Let’s start with a statement: Cancels besides Erevan or Aleksandropol are a rarity on stamps of the Dashnak period [Ceresa]: namely framed and unframed Z overprints on Tsarist stamps. So when I got this stamp for certification, I was quite excited.
The cancel has all the characteristics that are typical for a genuine imprint.
This is a fine example of the Igdyr * * a cancel – here used on the 20.2.1913. Ashford lists this stamp as Type 3 – the bigger one of the serial “a” cancels with the 28mm diameter. Zakiyan show it as Type 8 in his latest book.

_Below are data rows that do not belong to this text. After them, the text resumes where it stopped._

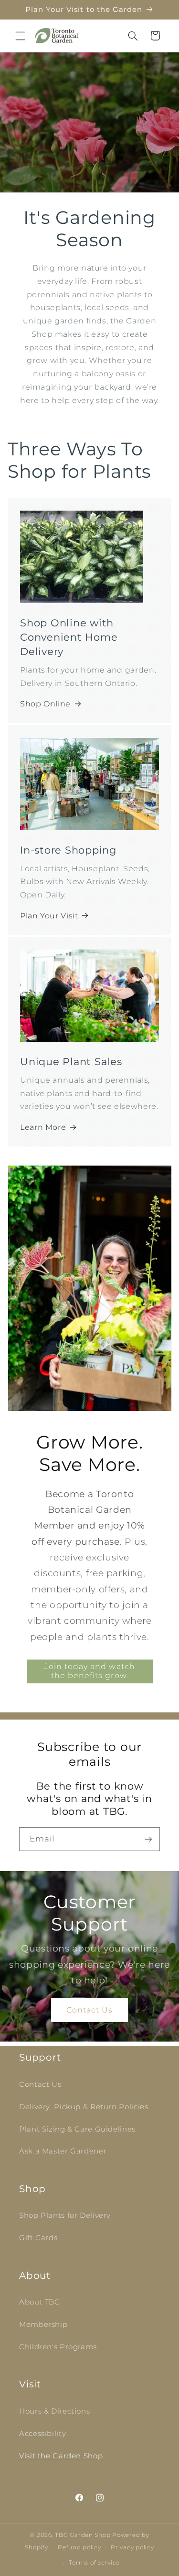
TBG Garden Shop (82, 2535)
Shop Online (45, 703)
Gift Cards (38, 2238)
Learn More (43, 1127)
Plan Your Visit (49, 915)
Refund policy (79, 2547)
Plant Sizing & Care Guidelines (77, 2129)
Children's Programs (58, 2347)
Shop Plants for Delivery (65, 2215)
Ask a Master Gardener (62, 2151)
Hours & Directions (54, 2411)
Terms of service (94, 2562)
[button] (20, 36)
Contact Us (89, 2009)
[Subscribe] (148, 1839)
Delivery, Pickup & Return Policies (83, 2107)
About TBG (40, 2302)
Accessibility (42, 2433)
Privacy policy (132, 2547)
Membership (43, 2324)
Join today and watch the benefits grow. (89, 1671)
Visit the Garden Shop (61, 2456)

But neither Zakiyan nor Ashford or Tchilinghirian or Ceresa report this cancel on Dashnak stamps.
The stamp itself shows an unframed Z on 3 Kopecks. Michel number is 31a and the catalog value – if genuine – would be 170€. This is for used with the most common cancellation – Erivan or Aleksandropol.
But here is this stamp with an Idgyr cancellation. Igdyr is a small town 50 km away from Erevan, over the river, located on the plains right before Mount Ararat. It was part of the first republic but on October 20, 1920, the Turks occupied it and the territory would not be regained later.
A usage in Igdyr would seem to be possible. However, the unframed Zs appeared not before 1920. A cancellation in 1913 is not possible.
The unframed Z itself shows not the typical ink of the genuine overprints, and the shape is also incorrect – especially visible on the “handles” of the Z.
This clearly is a forgery. The unframed Z was applied at a later time. Remains the question, why would a forger do this? Perhaps he was aware of the rarity of the combination of cancel and overprint? We do not know. Still, it is nice to have a genuine imprint of the Igdyr cancel.
PS: The “1” of the “1913” year can clearly be spotted on the enlarged fragment.